**DOCUMENT TEXT:**
[Start of section]
Because Ten has developed planning skills, the most effective discipline approach focuses on firm, clear, and concrete expectations and planning for good behavior.

Character
Ten is such a stable age - psychologically, intellectually, socially. Nearly all tens are very happy, easy going, and balanced. A ten year old knows how to enjoy the simple things in life to the fullest. Parents can learn a lesson from ten's joy in life!
The ten year old is highly attuned to his peer group and recognizes his place in it. Ten relates to parents with compliance and submission to authority. With peers, he is able to express the 'self' that parents don't always see. This is a critical step in preparation for the identify development to come. Ten needs both the authority relationships with parents and teachers and the 'self' exploring relationships with peers.
While ten year olds don't often become angry, they don't handle their angry feelings well.  With parents, Ten will stomp off to his room or cry and yell in anger at the parent. With peers and siblings, Ten can be quite explosive and even violent. She will look for ways to get even with others whom she perceives to have treated her badly.
Ten approaches concepts of God, death, and morality in a matter-of-fact manner. The ten year old is not concerned about death. Most believe in God, but see church attendance as either an accepted family ritual or a disliked chore. Ten isn't guided by his conscience as much as by what parents and teachers tell him is right or wrong. But, he wants to avoid doing wrong and has a strong concept of fairness.

Daily Routines
The ten year old has a great appetite and more food 'likes' than 'dislikes'. His table manners are still poor. He needs parents to consistently remind him of table manners so that they become a regular habit in time. Tens, both boys and girls. love to cook.
Tens are extremely careless with their clothing; most are simply dropped on the floor or a chair. The ten year old hates chores, bathing, brushing hair and teeth; and, she doesn't care if her clothes are dirty or torn. Parents are forever reminding Ten, 'Put your dirty clothes in the hamper; wash your hands before dinner; take a bath; brush your teeth," and on and on.
[End of section]
**DATA PROVIDED:**
[Start of section]
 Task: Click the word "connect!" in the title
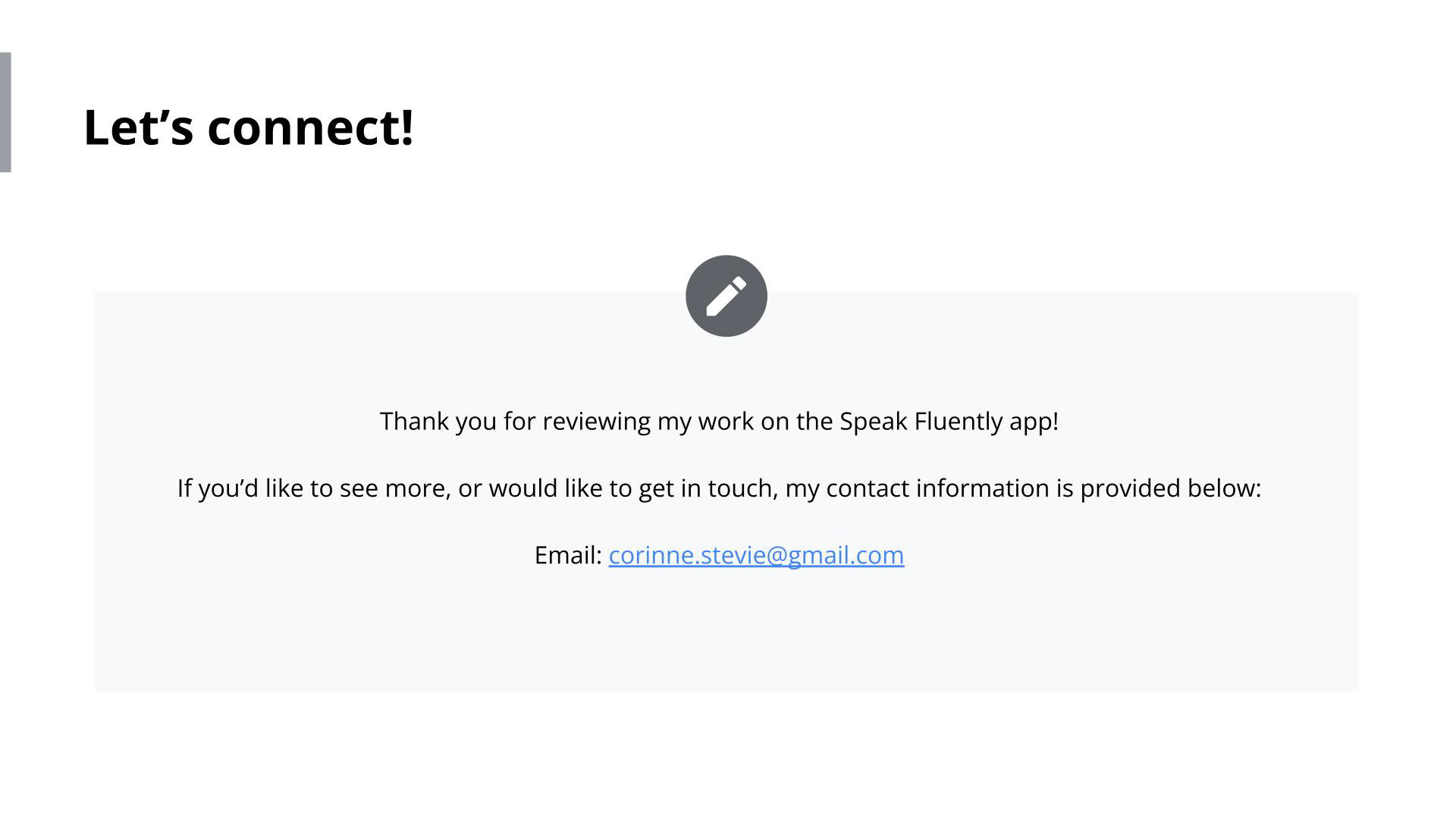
[End of section]
**REQUIRED WORK:**
1. Transcribe the passage about ten-year-olds between "While ten year" and "treated her badly.", inclusive.
2. Continue the passage about ten-year-olds from its last sentence.
The listing isn't needed here.

**TASK-BY-TASK OUTPUTS:**
1.
While ten year olds don't often become angry, they don't handle their angry feelings well.  With parents, Ten will stomp off to his room or cry and yell in anger at the parent. With peers and siblings, Ten can be quite explosive and even violent. She will look for ways to get even with others whom she perceives to have treated her badly.

2.
Ten manages his daily responsibilities and activities well (except for chores, bathing, brushing hair and teeth, and picking up his clothes!) He's focused on school, friends, extracurricular activities, and family rituals. His even temperament, intellectual stability, and good social skills take him smoothly through his many daily tasks. He is able to learn new organizing strategies and enjoys using a family calendar and following daily schedules.


Friendships
Ten-year old boys have an easier time with friendships. Boys' relationships tend to be based on mutual interests rather than close, personal feelings. Ten may have a few best friends and casual relationships with other boys on a team or in clubs.
Boys are seldom interested in girls at age ten, except to tease them or scare them. Many boys claim to hate girls at this age. Some will have a 'girlfriend' but are very casual about it.
Ten year olds have good ability to sense the emotions of others and to read facial and body language. At ten, acceptance by the peer group is a critical step that seems to have a strong effect on the next level of development. Poor peer acceptance at age ten is a strong predictor of behavioral and emotional problems in adolescence.
Ten year olds do feel very close to their parents, siblings, and extended family. Both boys and girls are happy to spend time with family in activities and outings. They do have frequent squabbles with siblings, fighting especially with younger siblings. They get along better with an older sibling, but may get their feelings hurt from criticism, teasing, or exclusion by their older brother or sister.